Jews had come to be loathed in the Roman Empire after the Jewish-Roman wars, and this led to the criminalization of the Jewish Sabbath. Hatred of Jews is apparent in the Council of Laodicea (4th Century AD) where Canon 37–38 states: "It is not lawful to receive portions sent from the feasts of Jews or heretics, nor to feast together with them." and "It is not lawful to receive unleavened bread from the Jews, nor to be partakers of their impiety." In keeping with this rejection of the Jews, this Roman council also criminalized the Jewish Sabbath as can be seen in Canon 29 of the Council Laodicea: "Christians must not judaize by resting on the Sabbath, but must work on that day, rather honoring the Lord's Day; and, if they can, resting then as Christians.
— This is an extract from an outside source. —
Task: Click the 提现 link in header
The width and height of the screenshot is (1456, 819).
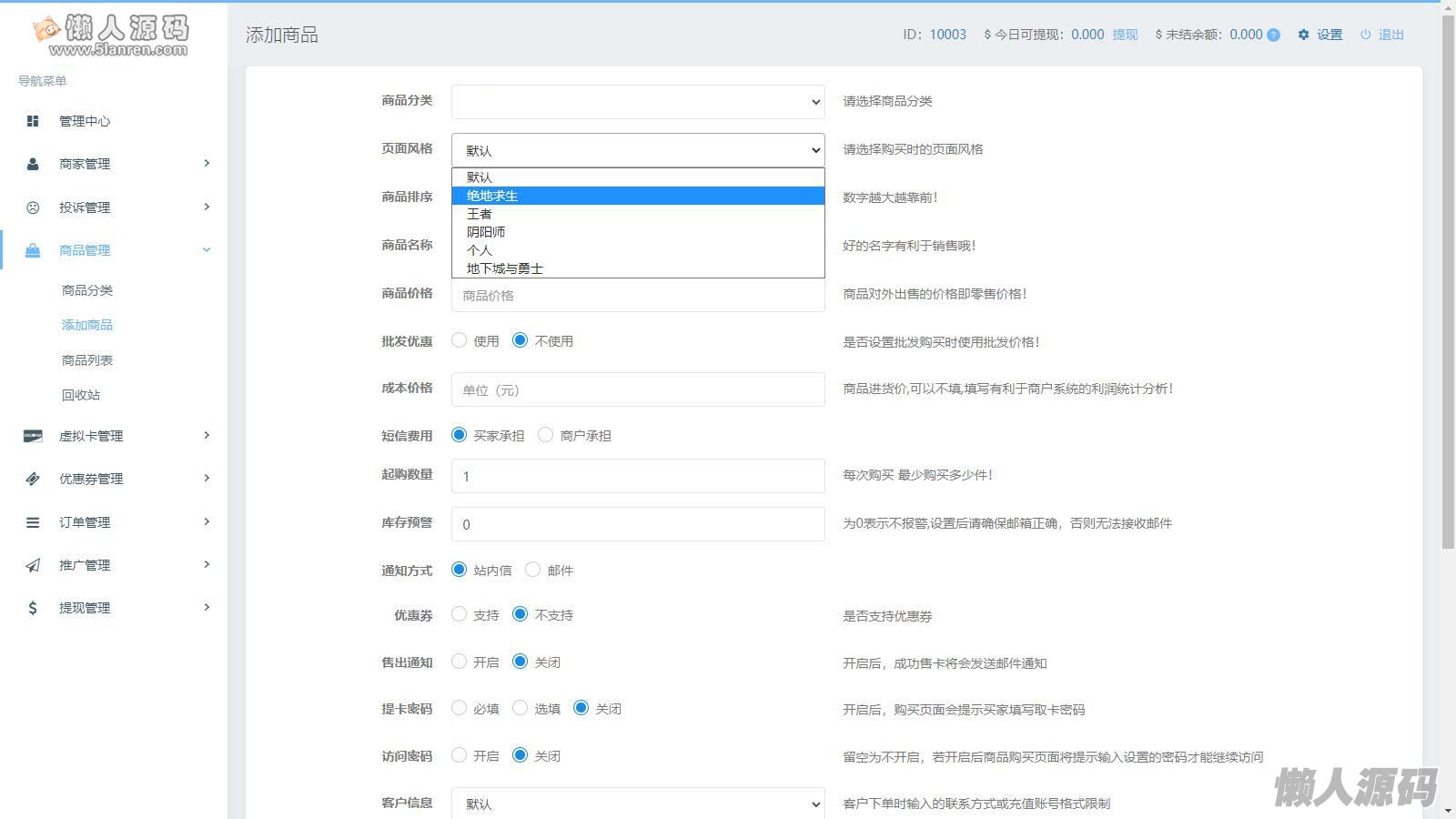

But if any shall be found to be judaizers, let them be anathema (excommunicated) from Christ."

Killing or murder

Multiple translations exist of the sixth commandment; the Hebrew words לא תרצח are variously translated as "thou shalt not kill" or "thou shalt not murder." Older Protestant translations of the Bible, those based on the Vulgate and Roman Catholic translations usually render it as "Thou shalt not kill," whereas Jewish and newer Protestant versions tend to use "You shall not murder." There is controversy as to which translation is more faithful, and both forms are quoted in support of many opposing ethical standpoints.
The Vulgate (Latin) translation has Non occides, i.e. "Thou shalt not kill." English translations using "kill" include the King James (Authorised) (1611) [although note Matthew "do no murder," following the Vulgate non homicidium facies], the American Standard (1901) and Revised Standard (American Protestant, 1952) Versions. Almost all Roman Catholic translations, including the Douay-Rheims Bible (1609/1752), the New American Bible (1970), the New Jerusalem Bible (1985) and the Christian Community Bible (1986), have "kill." Martin Luther (German, 1534) also uses töten (kill).
Protestant translations using "murder" include the New International Version (American, 1978), New American Standard Bible (American, 1971), New English Bible (British Protestant, 1970), and the New King James (American, 1982), New Revised Standard (American, 1989) and English Standard (American Protestant, 2001) Versions. Jewish translations almost all use "murder," including the Jewish Publication Society of America Version (1917), the Judaica Press tanach (1963) and the Living Torah (1981). A Jewish exception to this pattern is the Artscroll or Stone Edition tanach (1996).
The Old Testament's examples of killings sanctioned by God are often cited in defense of the view that "murder" is a more accurate translation. Additionally, the Hebrew word for "kill" is הרג (harog), while the Hebrew word for "murder" is רצח (retzach), which is found in the Ten Commandments לא תרצח (lo tirtzach).

You shall not steal

Significant voices of academic theologians (such as German Old Testament scholar A. Alt: Das Verbot des Diebstahls im Dekalog (1953)) suggest that commandment "you shall not steal" was originally intended against stealing people—against abductions and slavery, in agreement with the Jewish interpretation of the statement as "you shall not kidnap" (e.g. as stated by Rashi).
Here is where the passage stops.